__Exercise requirements__
The lines to copy are those in the listing below that contain the word "each".

**** Given data ****

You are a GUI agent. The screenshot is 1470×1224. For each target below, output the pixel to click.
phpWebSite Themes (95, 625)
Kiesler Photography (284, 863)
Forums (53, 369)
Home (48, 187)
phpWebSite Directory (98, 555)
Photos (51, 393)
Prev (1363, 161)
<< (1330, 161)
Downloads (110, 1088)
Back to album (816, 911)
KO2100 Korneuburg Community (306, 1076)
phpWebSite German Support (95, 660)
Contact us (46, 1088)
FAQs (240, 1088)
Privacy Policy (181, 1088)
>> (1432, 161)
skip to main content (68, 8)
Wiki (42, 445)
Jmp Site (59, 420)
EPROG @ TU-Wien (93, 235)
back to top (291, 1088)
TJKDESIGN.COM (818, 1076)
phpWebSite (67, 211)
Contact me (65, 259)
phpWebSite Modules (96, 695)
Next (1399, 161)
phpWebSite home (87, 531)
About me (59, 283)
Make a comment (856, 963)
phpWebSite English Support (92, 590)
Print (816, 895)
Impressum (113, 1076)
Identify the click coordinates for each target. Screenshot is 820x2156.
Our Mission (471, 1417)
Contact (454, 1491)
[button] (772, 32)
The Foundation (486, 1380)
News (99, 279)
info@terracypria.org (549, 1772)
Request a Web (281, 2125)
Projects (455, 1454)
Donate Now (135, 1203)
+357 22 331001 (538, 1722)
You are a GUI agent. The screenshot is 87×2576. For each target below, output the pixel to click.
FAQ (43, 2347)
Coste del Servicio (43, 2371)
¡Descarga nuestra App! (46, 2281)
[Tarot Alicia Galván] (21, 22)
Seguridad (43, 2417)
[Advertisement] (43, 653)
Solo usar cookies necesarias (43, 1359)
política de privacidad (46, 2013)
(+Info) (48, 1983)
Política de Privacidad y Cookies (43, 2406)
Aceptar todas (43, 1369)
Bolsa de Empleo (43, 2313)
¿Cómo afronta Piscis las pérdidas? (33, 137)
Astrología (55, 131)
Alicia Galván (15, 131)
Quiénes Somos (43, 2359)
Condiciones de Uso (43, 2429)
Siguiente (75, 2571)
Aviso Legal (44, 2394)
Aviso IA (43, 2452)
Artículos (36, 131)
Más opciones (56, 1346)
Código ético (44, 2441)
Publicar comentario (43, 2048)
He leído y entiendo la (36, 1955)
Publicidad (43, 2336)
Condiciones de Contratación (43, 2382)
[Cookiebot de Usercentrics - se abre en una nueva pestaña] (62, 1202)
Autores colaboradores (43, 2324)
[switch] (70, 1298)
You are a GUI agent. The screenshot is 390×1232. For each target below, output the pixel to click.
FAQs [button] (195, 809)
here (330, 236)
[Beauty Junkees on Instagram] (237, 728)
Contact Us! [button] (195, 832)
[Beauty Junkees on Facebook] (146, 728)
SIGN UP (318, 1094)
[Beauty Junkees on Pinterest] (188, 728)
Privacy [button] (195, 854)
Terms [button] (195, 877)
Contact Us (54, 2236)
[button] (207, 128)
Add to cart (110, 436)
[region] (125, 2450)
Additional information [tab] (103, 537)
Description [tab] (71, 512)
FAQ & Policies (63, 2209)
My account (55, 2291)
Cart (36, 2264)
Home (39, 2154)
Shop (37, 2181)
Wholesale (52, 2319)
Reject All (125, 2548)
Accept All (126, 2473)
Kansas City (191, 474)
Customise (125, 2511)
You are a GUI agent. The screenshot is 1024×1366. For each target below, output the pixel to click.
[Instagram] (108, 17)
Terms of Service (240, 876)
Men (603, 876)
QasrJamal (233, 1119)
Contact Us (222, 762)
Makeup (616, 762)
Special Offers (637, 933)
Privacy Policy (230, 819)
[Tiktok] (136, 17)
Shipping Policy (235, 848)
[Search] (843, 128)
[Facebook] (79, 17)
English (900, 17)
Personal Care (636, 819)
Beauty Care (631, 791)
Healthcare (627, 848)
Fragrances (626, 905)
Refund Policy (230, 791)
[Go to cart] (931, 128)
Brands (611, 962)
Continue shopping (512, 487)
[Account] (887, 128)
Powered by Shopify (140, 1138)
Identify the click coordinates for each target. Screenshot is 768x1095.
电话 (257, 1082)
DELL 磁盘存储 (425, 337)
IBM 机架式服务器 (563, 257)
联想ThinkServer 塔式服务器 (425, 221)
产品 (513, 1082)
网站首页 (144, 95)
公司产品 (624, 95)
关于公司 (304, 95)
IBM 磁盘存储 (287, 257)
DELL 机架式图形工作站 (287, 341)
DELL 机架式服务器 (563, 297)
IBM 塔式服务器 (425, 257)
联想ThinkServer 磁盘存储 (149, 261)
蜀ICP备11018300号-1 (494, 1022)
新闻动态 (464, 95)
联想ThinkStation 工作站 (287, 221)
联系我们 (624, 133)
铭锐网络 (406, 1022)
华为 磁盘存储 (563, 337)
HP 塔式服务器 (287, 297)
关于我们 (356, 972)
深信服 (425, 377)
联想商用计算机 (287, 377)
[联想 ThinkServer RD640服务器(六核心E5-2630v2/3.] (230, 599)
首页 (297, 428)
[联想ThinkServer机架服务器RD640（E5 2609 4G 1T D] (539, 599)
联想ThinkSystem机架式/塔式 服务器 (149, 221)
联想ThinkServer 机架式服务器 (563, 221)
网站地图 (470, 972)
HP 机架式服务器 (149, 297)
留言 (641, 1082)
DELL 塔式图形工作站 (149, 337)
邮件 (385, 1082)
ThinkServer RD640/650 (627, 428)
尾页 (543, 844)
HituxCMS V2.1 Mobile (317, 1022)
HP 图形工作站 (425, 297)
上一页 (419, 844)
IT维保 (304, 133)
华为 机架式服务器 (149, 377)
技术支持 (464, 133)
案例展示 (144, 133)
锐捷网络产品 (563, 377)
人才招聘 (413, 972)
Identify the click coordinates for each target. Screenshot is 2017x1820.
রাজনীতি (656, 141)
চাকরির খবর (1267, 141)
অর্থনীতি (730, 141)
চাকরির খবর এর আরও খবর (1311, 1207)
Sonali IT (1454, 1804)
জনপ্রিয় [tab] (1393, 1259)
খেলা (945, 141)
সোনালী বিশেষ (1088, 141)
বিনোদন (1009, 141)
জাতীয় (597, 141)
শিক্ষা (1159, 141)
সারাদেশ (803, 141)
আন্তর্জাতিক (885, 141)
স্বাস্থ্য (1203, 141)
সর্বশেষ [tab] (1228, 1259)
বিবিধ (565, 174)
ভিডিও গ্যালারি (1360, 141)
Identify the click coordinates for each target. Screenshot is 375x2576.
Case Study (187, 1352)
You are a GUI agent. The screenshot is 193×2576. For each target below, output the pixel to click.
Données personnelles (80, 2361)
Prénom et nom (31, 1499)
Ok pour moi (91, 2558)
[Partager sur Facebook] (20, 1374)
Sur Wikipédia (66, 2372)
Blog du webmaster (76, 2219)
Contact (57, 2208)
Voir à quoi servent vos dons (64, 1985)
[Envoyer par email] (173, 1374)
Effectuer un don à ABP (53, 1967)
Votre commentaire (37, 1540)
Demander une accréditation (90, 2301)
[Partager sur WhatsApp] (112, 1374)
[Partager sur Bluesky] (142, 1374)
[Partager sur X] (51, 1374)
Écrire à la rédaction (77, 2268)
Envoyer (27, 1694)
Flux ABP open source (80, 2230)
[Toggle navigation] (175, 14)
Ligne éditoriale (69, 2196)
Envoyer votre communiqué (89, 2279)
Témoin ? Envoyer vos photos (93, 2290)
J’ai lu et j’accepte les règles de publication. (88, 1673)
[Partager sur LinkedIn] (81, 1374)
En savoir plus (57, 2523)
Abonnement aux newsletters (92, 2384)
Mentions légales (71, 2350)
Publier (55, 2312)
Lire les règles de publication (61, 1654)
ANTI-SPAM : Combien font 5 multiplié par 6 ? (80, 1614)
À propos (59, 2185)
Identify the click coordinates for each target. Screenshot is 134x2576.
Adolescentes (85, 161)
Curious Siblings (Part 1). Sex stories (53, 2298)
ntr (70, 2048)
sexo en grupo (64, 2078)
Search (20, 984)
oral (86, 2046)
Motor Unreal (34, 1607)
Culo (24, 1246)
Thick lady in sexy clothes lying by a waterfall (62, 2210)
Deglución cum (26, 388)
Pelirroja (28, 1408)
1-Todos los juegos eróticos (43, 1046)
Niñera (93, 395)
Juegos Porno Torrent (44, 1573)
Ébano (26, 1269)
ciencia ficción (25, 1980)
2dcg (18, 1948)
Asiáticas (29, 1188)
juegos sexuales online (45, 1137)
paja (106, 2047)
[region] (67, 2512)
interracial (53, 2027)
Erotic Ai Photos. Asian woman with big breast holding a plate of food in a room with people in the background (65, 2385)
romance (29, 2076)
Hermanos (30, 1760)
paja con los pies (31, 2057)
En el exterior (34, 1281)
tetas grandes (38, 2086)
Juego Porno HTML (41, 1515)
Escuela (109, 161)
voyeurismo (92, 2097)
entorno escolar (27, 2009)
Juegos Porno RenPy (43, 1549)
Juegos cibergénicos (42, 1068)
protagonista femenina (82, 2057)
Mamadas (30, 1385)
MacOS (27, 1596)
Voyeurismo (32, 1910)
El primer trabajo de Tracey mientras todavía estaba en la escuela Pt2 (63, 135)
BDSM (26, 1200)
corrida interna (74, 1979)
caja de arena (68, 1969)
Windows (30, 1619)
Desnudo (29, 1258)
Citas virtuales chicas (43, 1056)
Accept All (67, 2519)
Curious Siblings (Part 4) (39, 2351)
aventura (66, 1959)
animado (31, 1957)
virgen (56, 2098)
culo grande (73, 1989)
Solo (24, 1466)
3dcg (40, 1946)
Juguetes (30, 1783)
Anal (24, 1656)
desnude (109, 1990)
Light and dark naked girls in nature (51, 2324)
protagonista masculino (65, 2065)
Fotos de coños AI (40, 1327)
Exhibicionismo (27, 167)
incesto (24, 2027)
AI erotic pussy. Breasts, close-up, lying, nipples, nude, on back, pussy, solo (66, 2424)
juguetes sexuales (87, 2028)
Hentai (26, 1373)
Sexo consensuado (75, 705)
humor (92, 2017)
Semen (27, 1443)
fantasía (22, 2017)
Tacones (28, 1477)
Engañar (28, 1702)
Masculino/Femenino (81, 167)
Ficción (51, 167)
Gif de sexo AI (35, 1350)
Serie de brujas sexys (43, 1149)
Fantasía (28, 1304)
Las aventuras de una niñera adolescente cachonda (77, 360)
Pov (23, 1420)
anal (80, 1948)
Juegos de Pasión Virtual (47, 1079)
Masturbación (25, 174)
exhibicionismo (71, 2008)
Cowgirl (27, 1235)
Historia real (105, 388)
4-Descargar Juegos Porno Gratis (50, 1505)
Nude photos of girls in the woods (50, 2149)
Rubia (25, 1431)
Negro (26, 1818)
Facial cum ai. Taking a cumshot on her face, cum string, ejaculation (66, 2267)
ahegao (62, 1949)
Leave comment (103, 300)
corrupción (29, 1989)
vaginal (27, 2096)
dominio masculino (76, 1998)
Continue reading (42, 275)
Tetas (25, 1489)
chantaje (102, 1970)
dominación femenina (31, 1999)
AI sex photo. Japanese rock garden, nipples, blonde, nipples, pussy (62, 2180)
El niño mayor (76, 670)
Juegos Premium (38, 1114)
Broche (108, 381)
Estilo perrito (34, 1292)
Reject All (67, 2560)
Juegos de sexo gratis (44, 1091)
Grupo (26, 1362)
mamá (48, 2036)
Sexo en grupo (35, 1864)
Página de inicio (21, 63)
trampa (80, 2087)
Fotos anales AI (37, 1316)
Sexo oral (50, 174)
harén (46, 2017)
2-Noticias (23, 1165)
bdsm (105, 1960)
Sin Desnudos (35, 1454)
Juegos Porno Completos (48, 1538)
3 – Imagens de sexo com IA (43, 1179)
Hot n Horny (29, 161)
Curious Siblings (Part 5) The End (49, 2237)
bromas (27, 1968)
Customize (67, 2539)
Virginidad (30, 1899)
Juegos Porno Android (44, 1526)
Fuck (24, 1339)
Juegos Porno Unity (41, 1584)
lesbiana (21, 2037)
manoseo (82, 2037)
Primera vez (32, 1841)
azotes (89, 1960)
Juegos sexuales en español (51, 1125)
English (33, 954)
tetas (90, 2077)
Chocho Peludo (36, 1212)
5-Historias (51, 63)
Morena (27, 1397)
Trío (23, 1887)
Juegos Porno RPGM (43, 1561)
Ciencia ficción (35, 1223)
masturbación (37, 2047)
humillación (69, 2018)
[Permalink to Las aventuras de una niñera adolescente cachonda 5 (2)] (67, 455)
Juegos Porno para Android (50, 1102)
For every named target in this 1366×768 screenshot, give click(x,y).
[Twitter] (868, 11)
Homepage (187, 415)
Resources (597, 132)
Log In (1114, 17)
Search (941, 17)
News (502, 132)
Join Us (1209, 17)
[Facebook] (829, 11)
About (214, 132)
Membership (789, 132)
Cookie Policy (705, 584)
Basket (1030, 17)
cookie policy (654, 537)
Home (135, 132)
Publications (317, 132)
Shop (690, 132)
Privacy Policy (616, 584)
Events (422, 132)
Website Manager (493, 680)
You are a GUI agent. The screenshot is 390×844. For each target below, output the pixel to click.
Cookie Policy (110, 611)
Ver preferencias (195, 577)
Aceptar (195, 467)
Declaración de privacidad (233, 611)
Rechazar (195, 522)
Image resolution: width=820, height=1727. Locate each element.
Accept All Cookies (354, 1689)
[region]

****

__Solution to this exercise__
You are a GUI agent. The screenshot is 1470×1224. For each target below, output the pixel to click.
Identify the click coordinates for each target. Screenshot is 820x2156.
You are a GUI agent. The screenshot is 87×2576. For each target below, output the pixel to click.
You are a GUI agent. The screenshot is 390×1232. For each target below, output the pixel to click.
You are a GUI agent. The screenshot is 1024×1366. For each target below, output the pixel to click.
Identify the click coordinates for each target. Screenshot is 768x1095.
Identify the click coordinates for each target. Screenshot is 2017x1820.
Identify the click coordinates for each target. Screenshot is 375x2576.
You are a GUI agent. The screenshot is 193×2576. For each target below, output the pixel to click.
Identify the click coordinates for each target. Screenshot is 134x2576.
You are a GUI agent. The screenshot is 390×844. For each target below, output the pixel to click.
Image resolution: width=820, height=1727. Locate each element.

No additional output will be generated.